Abstract
Profiles of sleep duration and timing and corresponding electroencephalographic activity reflect brain changes that support cognitive and behavioral maturation and may provide practical markers for tracking typical and atypical neurodevelopment. To build and evaluate a sleep-based, quantitative metric of brain maturation, we used whole-night polysomnography data, initially from two large National Sleep Research Resource samples, spanning childhood and adolescence (total N = 4,013, aged 2.5 to 17.5 years): the Childhood Adenotonsillectomy Trial (CHAT), a research study of children with snoring without neurodevelopmental delay, and NCH, a pediatric sleep clinic cohort. Among children without developmental disorders, sleep metrics derived from the electroencephalogram (EEG) displayed robust age-related changes consistently across datasets. Prominent stage-, band- and channel-specific developmental trajectories in spectral power were found.
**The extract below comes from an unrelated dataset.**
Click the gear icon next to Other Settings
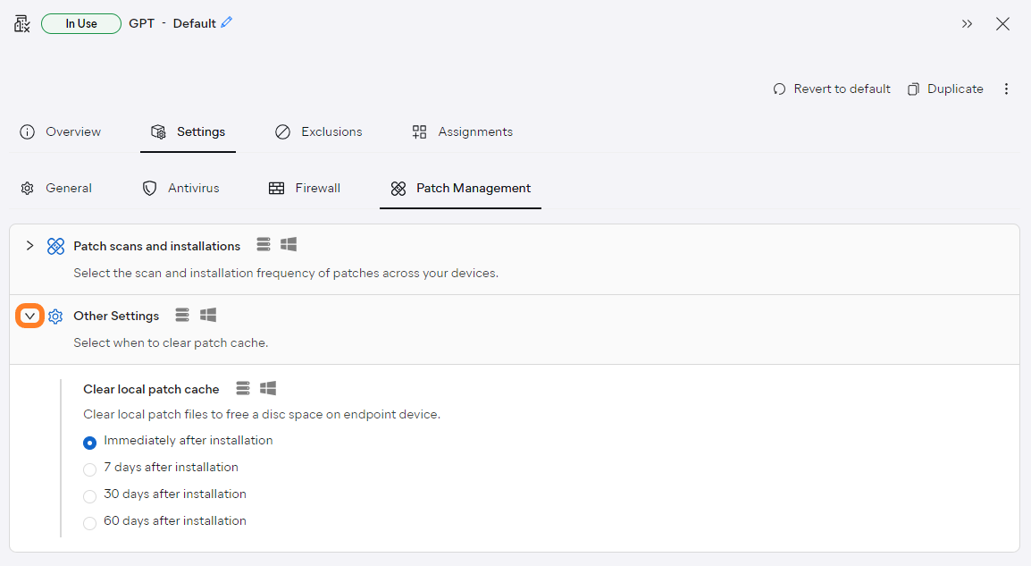This screenshot has width=1031, height=566. point(55,315)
During non-rapid eye movement (NR) sleep, spindles and slow oscillations further exhibited characteristic developmental patterns, with respect to their rate of occurrence, temporal coupling and morphology. Based on these metrics in NCH, we constructed a model to predict an individual’s chronological age. The model performed with high accuracy (r = 0.95 in the held-out NCH testing sample and r = 0.88 in a second independent replication sample (PATS) with a broadly comparable age range). EEG-based age predictions reflected clinically meaningful neurodevelopmental differences; for example, compared to typically developing children, those with neurodevelopmental diagnoses (NDD) showed greater variability in predicted age, and children with Down syndrome or intellectual disability had significantly younger brain age predictions (respectively, 2.2 and 0.59 years less than their chronological age) compared to age-matched non-NDD children. Overall, our results indicate that sleep architecture offers a sensitive window for characterizing brain maturation, suggesting the potential for scalable, objective sleep-based biomarkers to measure typical and atypical neurodevelopment.
Competing Interest Statement
The authors have declared no competing interest.